The giver who asks such a question needs to check his premise. His premise is that self-sacrifice is both the moral and practical way to go. As the dismal statistics on marriage can attest: It is neither.

What about monogamy? Is this unrealistic, too? Should people stop expecting each other to remain sexually exclusive with one another?

My experience suggests that for some people, some of the time, monogamy is not desirable. Examples: young people (especially young men); recently divorced or widowed people; and individuals who aren’t yet sure if they want to give up living on their own. However, sooner or later most people want an exclusive relationship in their lives. Either sexual variety becomes less important to them, the value of exclusivity becomes more important, or some combination of the two. The important thing about monogamy, I have learned, is to be honest with oneself, and to recognize that everything has a price. If you want the benefits of an exclusive relationship, then you’re going to have to be exclusive yourself.

This is not a sacrifice. A sacrifice means giving up a greater good to a lesser good. But if you have decided that, at this point in your life, what you want is an exclusive relationship and you find a particular individual with whom it is worth having, then to accept monogamy is to merely affirm your personal, selfish preference. If you’re quite certain that you’re not at a point where you want to give up sexual/romantic variety, and that you haven’t found anyone yet with whom you’d want to be exclusive, then you should simply be honest with yourself (and, of course, others whom you date) about this fact.

The problem with today’s culture is that we engage in false alternative debates. This means we debate two sides of an issue that don’t reflect what the real issue at stake is. In romance, this means that we debate whether or not monogamy is inherently better, or if sexual variety is inherently better; we ask whether marriage is inherently better or non-commitment is the way to go; we ask whether we should be sexual puritans or sexually promiscuous, even though clearly both options have shown themselves to be impossible.

What is the real issue ignored in all of this? Personal responsibility. The proper moral and psychological approach to romance is to choose what you want but to also recognize that your choices have consequences and you’re going to have to live with them. If everyone took this rational approach, there would certainly still be divorce. (Divorce sometimes happens because people make honest mistakes, or for perfectly valid reasons people grow apart over time.) However, I doubt that, in a culture where most approached this issue rationally, there would be a persistent 50 percent divorce rate. I’m certain that in a more rational culture you would not find 62 percent of the population reporting that they are, in all honesty, not happy in their marital relationships.

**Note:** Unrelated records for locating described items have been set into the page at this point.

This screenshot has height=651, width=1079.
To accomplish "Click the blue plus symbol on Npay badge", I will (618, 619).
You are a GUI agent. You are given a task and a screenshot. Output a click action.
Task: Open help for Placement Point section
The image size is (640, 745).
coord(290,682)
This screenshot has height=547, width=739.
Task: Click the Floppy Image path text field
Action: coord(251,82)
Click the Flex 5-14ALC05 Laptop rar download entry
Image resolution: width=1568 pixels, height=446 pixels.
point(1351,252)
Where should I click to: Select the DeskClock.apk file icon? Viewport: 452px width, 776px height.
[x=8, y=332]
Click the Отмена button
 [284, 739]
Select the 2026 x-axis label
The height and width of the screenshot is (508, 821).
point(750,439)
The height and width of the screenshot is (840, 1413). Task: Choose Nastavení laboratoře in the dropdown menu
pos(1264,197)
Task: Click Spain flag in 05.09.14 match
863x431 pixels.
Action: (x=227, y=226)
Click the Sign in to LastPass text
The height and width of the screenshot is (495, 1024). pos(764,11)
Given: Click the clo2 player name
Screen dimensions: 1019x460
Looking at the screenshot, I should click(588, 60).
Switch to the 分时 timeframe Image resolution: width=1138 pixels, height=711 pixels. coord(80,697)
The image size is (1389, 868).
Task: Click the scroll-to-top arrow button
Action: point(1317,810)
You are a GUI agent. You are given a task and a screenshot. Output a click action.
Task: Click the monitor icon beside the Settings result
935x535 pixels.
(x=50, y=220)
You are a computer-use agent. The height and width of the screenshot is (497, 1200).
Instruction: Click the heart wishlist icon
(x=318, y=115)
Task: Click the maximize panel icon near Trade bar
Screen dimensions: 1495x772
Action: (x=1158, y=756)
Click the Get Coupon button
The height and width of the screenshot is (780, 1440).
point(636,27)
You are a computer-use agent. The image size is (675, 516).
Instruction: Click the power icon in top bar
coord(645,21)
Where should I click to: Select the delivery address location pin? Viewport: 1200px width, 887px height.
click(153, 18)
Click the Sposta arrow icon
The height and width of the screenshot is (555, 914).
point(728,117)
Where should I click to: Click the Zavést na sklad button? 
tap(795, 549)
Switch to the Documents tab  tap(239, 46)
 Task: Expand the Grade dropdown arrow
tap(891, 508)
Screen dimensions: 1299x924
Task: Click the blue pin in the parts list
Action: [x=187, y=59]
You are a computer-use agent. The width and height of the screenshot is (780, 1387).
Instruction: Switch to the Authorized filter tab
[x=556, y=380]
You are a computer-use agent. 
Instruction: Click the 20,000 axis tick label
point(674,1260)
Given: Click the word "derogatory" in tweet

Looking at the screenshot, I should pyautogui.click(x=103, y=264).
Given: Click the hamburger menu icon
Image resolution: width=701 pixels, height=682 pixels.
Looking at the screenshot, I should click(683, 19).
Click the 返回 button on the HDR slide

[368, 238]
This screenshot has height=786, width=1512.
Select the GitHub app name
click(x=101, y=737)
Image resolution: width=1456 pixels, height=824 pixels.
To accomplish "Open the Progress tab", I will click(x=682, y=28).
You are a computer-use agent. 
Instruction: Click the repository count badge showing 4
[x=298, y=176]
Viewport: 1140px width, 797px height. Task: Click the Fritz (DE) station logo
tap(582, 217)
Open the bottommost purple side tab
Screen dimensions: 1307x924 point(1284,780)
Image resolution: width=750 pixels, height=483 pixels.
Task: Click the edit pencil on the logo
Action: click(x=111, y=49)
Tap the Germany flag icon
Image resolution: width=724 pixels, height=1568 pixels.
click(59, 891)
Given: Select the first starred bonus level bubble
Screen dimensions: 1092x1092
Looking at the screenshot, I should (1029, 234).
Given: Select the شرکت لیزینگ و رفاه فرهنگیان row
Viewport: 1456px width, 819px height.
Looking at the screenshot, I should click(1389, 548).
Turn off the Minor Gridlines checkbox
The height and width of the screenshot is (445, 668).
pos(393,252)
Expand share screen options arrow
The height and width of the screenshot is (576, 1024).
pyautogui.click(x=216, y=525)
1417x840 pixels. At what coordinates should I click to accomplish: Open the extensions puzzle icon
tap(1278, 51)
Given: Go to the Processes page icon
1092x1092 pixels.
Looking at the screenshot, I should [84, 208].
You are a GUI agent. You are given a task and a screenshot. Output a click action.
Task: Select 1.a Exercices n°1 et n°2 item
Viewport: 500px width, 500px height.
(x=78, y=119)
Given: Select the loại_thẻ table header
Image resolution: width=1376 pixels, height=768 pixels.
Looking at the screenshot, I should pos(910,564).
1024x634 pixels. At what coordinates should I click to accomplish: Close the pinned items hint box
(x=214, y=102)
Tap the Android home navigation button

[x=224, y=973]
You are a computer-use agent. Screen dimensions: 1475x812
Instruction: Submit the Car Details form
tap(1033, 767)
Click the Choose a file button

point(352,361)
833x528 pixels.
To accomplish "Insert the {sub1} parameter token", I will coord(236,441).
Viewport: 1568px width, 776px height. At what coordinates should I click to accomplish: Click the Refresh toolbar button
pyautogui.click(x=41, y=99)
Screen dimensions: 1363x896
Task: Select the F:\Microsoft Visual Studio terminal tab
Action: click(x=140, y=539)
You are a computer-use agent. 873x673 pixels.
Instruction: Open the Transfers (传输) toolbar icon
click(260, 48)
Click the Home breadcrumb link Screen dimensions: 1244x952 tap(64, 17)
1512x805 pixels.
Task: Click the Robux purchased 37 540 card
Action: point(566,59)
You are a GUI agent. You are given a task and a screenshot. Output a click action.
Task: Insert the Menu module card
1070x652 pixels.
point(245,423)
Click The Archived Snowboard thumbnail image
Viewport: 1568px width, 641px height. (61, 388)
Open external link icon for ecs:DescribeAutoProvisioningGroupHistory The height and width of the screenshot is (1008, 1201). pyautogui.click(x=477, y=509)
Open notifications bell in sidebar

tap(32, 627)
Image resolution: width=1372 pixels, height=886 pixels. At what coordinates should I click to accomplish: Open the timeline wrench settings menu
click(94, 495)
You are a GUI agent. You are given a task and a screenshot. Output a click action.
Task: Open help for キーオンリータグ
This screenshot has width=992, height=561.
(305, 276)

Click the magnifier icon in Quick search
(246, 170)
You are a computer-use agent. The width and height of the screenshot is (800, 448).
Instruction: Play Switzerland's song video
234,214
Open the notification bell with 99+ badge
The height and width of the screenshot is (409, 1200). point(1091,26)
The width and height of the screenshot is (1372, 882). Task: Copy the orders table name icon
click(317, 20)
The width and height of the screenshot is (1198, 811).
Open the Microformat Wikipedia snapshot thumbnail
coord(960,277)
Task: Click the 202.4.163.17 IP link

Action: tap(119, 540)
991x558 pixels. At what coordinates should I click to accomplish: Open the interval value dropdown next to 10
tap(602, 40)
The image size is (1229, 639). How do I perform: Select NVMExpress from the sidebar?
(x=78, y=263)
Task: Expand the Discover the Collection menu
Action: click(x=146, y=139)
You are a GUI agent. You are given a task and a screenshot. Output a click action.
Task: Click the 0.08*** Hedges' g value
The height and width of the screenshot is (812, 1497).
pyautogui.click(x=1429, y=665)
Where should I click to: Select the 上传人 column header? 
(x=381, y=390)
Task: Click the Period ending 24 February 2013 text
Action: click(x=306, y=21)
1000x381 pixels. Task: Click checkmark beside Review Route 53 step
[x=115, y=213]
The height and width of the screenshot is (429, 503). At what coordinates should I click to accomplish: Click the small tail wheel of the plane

How is it that the majority of men and women fail to practice personal responsibility in their relationships? I am revolted by the large number of men I hear who say, in all frankness, that while they don’t want to be monogamous themselves, they fully want (even expect) that their wives will be exclusive with them. I am equally revolted by the frequency with which I encounter women who operate on the premise that if they can only manipulate their man into getting married and/or becoming a parent, then all will be well—and of course, when it isn’t, they come crying to me or whoever else they expect to fix the result of their own errors and contradictions.

It’s time for the great majority of men and women to grow up. I read once that there’s an old Spanish proverb that says: Take what you want—but pay for it. This applies not only to the grocery or music store, but to all of life. Think about what you want. Project the likely consequences of choosing what you want.

Make sure what you seek out is rational and fair, not self-defeating or unfair to somebody else with whom you engage. Forget these pompous and arbitrary absolutes about “the institution of marriage,” “the morality of monogamy” and all the rest.

All you need is self-honesty, integrity and objectivity. Your capacity to fully enjoy the fulfillment of sexual and romantic love will benefit greatly from the consistent practice of these virtues.